As regards pricing policy, Alex Beard sees fairness as vitally important: indeed it is front and centre of all the changes being made. The ROH needs to balance accessibility with the financial imperative. Its costs are affected not just by inflation but also the immense challenges of upgrading ageing backstage infrastructure, which itself requires millions of pounds of capital investment. Combined with changing consumer habits and other pressures on the ROH’s finances, the ROH must make some changes to a pricing model which has remained largely unchanged for many years. 

 

Alex Beard explains the broad sense of the changes being made: in short, the ROH is looking to better align demand with seats, which means changes to price bands for certain areas of the auditorium, and also the relative prices between productions. The ROH is doing this in a staged way to ensure there is an increase in overall yield, to cover ever-mounting costs, while at the same time ensuring it maintains a significant proportion of tickets at affordable prices to remain accessible. He is confident that the ROH’s pricing policy combines accessibility, fairness and the financial viability of the organisation which will enable it to navigate further financial uncertainty ahead.

 

Whilst there have been some teething problems in rolling out and testing changes, Alex Beard emphasises that the decisions and changes being made are not taken lightly, and are the result of rigorous internal and external scrutiny. The ROH approached this project initially by engaging expert consultants, who have subsequently, over many months, conducted a comprehensive review of ROH data, compared it with the rest of the theatre sector, and generated fully-costed and robust recommendations.
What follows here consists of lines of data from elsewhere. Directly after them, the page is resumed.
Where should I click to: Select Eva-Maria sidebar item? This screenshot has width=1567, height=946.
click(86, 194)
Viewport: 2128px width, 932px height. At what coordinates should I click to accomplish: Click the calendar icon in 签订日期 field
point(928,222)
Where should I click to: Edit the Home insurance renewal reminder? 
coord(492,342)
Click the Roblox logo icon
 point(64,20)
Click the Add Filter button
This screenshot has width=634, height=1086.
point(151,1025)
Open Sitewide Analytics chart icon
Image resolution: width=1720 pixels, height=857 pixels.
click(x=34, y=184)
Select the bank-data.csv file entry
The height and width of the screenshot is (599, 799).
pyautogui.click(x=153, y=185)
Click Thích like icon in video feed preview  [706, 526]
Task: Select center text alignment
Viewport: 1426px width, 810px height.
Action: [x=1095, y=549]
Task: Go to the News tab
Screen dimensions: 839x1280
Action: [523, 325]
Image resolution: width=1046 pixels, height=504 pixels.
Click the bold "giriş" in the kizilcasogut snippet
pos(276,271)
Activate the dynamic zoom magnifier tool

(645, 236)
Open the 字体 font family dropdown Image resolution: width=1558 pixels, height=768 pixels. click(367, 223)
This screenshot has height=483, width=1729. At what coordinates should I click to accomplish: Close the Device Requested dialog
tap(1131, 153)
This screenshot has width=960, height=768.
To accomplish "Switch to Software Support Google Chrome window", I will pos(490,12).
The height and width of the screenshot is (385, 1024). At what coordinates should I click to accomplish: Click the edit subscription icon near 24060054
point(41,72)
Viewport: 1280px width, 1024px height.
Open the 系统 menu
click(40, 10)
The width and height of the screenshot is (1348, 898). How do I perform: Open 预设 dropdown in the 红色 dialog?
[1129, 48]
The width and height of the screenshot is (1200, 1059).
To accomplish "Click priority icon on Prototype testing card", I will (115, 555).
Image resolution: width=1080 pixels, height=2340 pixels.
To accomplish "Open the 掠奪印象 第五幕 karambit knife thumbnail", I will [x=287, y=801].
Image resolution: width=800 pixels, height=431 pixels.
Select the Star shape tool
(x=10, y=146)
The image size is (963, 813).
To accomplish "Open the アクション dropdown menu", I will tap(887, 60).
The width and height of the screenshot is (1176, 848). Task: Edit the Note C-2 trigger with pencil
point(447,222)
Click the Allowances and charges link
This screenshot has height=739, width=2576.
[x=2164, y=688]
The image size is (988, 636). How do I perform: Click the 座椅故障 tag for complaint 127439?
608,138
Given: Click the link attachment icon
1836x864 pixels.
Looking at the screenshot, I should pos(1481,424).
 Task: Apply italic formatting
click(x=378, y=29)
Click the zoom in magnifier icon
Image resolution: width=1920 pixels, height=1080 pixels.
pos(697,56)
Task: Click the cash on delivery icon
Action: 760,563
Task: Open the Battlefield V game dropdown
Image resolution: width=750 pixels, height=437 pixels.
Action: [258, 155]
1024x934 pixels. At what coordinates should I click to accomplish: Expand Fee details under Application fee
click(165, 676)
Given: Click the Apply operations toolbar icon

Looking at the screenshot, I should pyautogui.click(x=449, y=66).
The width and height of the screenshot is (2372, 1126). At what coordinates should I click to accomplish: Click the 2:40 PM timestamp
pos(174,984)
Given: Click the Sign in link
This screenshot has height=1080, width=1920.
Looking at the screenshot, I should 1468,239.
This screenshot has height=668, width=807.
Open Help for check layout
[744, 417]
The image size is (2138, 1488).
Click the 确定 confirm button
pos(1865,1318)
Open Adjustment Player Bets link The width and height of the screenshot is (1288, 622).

This work has suggested that there may be advantage in moving to more compressed price bands (a somewhat reduced number of price bands with lower differentials between some of them), bringing the ROH more into line with most other theatres and arts venues. 

 

The specifics of these recommendations have subsequently been reviewed and interrogated by the ROH’s executive team, Finance Committee and the Board of Trustees, before being trialled on a test basis to evaluate the risks alongside benefits before wider roll-out and implementation. 

 

Alex Beard concludes by reiterating the rationale for change. Ultimately the aim is to optimise box office revenue at a time of sharply declining Arts Council funding and rising costs so that the ROH can continue to sustain its work on stage. The ROH is aiming to set prices which achieve maximum occupancy and yield with as little a headline price rise as possible, minimising discounting and continuing to ensure it remains as accessible as possible.”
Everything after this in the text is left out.